On a slightly more serious note – I will never forget seeing Rota give a talk on the theme of his article The Pernicious Influence of Mathematics on Philosophy. When the mike was opened for questions and comments, an audience member (evidently a philosophy professor) came up and confessed that he didn’t know what Rota was talking about, and could Rota furnish just one example of a philosopher committing these alleged sins? Rota flashed a grin and said merely, “I wish it were as you say,” or something equally lame. The professor apparently couldn’t believe his ears (like, “Is that it?!”), and was asked if he’d like to say anything to that. At first he was so taken aback he couldn’t think of a thing, and then finally shot back, “Your wish is granted!”

Somehow that little exchange has become emblematic for me of my feelings about Rota’s Indiscrete Thoughts (where the article is reproduced): Rota makes some very interesting points, but then proceeds to ruin them through exaggeration or rhetorical overkill or things said in very bad taste. I also have the impression that a lot of his factual assertions there will not stand up to scrutiny, providing his enemies with some easy marks (although I wish I had made notes in the margins to back that up).

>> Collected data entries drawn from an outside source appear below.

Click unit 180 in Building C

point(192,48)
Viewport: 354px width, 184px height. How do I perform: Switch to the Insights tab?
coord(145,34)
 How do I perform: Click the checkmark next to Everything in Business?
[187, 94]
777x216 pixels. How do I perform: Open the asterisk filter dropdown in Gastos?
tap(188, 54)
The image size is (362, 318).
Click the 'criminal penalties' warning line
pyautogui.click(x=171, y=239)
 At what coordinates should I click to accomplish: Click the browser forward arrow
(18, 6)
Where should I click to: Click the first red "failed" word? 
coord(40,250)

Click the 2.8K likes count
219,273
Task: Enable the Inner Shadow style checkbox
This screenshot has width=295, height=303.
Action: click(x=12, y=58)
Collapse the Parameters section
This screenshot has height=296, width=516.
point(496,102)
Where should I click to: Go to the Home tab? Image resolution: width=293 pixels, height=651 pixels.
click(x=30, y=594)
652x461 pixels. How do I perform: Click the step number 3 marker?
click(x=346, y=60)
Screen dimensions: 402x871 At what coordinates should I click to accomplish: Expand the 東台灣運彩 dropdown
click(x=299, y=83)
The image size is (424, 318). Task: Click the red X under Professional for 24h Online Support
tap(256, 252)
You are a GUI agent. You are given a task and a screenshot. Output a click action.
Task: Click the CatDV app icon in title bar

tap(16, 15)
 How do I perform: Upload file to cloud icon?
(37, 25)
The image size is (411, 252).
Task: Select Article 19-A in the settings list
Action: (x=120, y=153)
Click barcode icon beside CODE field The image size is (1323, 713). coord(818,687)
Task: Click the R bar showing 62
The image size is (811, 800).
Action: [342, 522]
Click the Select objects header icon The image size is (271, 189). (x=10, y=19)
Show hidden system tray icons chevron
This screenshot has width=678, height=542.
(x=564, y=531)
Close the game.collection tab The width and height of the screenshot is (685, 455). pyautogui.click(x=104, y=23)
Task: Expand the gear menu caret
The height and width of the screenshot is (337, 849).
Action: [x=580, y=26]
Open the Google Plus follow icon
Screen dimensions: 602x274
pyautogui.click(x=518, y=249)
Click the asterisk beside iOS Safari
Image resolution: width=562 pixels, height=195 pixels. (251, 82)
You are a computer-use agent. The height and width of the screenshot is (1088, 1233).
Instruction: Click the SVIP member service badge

Posted by: Todd Trimble on May 8, 2008 5:48 PM | Permalink | Reply to this

Re: Pernicious Symbolization

There is a class of philosophical problems which are susceptible to some form of mathematization. However there is even a larger class of problems self-inflicted from our misunderstanding the use of language. The real fun begins when you mistake one class for another and create a whole new class of problems!

Posted by: Paul on May 8, 2008 6:36 PM | Permalink | Reply to this

Re: Pernicious Symbolization

Here’s a question then. What characterizes the class of philosophical problems susceptible to mathematization?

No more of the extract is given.